Repeat the entries exactly as they appear.
(Exercise data begins)
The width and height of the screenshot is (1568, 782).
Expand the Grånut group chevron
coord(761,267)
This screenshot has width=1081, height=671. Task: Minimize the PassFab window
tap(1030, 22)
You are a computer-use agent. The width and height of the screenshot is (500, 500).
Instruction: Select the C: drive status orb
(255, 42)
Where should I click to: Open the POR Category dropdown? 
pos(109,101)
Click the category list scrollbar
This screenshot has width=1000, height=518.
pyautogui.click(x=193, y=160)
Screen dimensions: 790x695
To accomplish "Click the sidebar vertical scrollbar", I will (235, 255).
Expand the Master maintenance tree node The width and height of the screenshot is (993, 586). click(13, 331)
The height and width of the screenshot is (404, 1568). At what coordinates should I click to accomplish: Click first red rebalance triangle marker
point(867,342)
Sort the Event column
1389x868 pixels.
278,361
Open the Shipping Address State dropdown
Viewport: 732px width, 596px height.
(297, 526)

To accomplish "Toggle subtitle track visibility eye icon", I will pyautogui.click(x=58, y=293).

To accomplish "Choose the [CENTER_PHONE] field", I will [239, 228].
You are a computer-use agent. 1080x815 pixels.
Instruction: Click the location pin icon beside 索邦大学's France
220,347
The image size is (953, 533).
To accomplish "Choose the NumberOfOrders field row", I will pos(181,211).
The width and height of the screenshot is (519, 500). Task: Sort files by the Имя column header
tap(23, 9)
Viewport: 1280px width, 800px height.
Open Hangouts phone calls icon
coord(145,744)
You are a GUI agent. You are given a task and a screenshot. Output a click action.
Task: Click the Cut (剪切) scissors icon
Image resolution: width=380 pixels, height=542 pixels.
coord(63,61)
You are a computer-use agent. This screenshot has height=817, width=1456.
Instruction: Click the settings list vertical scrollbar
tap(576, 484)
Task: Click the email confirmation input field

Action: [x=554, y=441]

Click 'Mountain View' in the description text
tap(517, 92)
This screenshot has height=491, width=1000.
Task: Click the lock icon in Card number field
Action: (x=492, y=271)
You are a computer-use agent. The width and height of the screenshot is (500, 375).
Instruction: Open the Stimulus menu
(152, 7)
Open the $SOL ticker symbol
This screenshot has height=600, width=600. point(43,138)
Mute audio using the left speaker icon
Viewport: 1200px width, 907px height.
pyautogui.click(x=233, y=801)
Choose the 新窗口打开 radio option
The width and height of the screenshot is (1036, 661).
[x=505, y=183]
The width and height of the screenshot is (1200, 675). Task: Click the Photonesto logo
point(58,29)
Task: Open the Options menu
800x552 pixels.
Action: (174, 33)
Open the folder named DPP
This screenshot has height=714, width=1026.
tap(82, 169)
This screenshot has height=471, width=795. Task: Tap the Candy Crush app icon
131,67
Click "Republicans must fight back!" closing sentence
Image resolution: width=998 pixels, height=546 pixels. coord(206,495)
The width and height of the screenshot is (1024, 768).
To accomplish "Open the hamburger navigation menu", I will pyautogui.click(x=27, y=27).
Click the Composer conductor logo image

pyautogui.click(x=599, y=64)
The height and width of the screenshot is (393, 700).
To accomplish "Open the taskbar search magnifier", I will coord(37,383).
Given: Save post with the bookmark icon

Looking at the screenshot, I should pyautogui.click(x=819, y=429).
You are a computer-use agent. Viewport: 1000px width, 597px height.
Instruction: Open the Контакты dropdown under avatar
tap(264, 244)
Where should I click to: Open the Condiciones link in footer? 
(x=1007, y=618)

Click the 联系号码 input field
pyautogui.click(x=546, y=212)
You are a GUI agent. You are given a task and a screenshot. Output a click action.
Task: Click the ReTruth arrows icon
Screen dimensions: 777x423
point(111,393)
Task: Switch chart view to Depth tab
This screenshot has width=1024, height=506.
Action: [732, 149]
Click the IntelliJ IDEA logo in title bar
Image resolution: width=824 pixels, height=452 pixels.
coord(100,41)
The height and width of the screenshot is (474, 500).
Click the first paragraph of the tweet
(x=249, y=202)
(Exercise data ends)
Output below
The width and height of the screenshot is (1568, 782).
Expand the Grånut group chevron
coord(761,267)
This screenshot has width=1081, height=671. Task: Minimize the PassFab window
tap(1030, 22)
You are a computer-use agent. The width and height of the screenshot is (500, 500).
Instruction: Select the C: drive status orb
(255, 42)
Where should I click to: Open the POR Category dropdown? 
pos(109,101)
Click the category list scrollbar
This screenshot has width=1000, height=518.
pyautogui.click(x=193, y=160)
Screen dimensions: 790x695
To accomplish "Click the sidebar vertical scrollbar", I will (235, 255).
Expand the Master maintenance tree node The width and height of the screenshot is (993, 586). click(13, 331)
The height and width of the screenshot is (404, 1568). At what coordinates should I click to accomplish: Click first red rebalance triangle marker
point(867,342)
Sort the Event column
1389x868 pixels.
278,361
Open the Shipping Address State dropdown
Viewport: 732px width, 596px height.
(297, 526)

To accomplish "Toggle subtitle track visibility eye icon", I will pyautogui.click(x=58, y=293).

To accomplish "Choose the [CENTER_PHONE] field", I will [239, 228].
You are a computer-use agent. 1080x815 pixels.
Instruction: Click the location pin icon beside 索邦大学's France
220,347
The image size is (953, 533).
To accomplish "Choose the NumberOfOrders field row", I will pos(181,211).
The width and height of the screenshot is (519, 500). Task: Sort files by the Имя column header
tap(23, 9)
Viewport: 1280px width, 800px height.
Open Hangouts phone calls icon
coord(145,744)
You are a GUI agent. You are given a task and a screenshot. Output a click action.
Task: Click the Cut (剪切) scissors icon
Image resolution: width=380 pixels, height=542 pixels.
coord(63,61)
You are a computer-use agent. This screenshot has height=817, width=1456.
Instruction: Click the settings list vertical scrollbar
tap(576, 484)
Task: Click the email confirmation input field

Action: [x=554, y=441]

Click 'Mountain View' in the description text
tap(517, 92)
This screenshot has height=491, width=1000.
Task: Click the lock icon in Card number field
Action: (x=492, y=271)
You are a computer-use agent. The width and height of the screenshot is (500, 375).
Instruction: Open the Stimulus menu
(152, 7)
Open the $SOL ticker symbol
This screenshot has height=600, width=600. point(43,138)
Mute audio using the left speaker icon
Viewport: 1200px width, 907px height.
pyautogui.click(x=233, y=801)
Choose the 新窗口打开 radio option
The width and height of the screenshot is (1036, 661).
[x=505, y=183]
The width and height of the screenshot is (1200, 675). Task: Click the Photonesto logo
point(58,29)
Task: Open the Options menu
800x552 pixels.
Action: (174, 33)
Open the folder named DPP
This screenshot has height=714, width=1026.
tap(82, 169)
This screenshot has height=471, width=795. Task: Tap the Candy Crush app icon
131,67
Click "Republicans must fight back!" closing sentence
Image resolution: width=998 pixels, height=546 pixels. coord(206,495)
The width and height of the screenshot is (1024, 768).
To accomplish "Open the hamburger navigation menu", I will pyautogui.click(x=27, y=27).
Click the Composer conductor logo image

pyautogui.click(x=599, y=64)
The height and width of the screenshot is (393, 700).
To accomplish "Open the taskbar search magnifier", I will coord(37,383).
Given: Save post with the bookmark icon

Looking at the screenshot, I should pyautogui.click(x=819, y=429).
You are a computer-use agent. Viewport: 1000px width, 597px height.
Instruction: Open the Контакты dropdown under avatar
tap(264, 244)
Where should I click to: Open the Condiciones link in footer? 
(x=1007, y=618)

Click the 联系号码 input field
pyautogui.click(x=546, y=212)
You are a GUI agent. You are given a task and a screenshot. Output a click action.
Task: Click the ReTruth arrows icon
Screen dimensions: 777x423
point(111,393)
Task: Switch chart view to Depth tab
This screenshot has width=1024, height=506.
Action: [732, 149]
Click the IntelliJ IDEA logo in title bar
Image resolution: width=824 pixels, height=452 pixels.
coord(100,41)
The height and width of the screenshot is (474, 500).
Click the first paragraph of the tweet
(x=249, y=202)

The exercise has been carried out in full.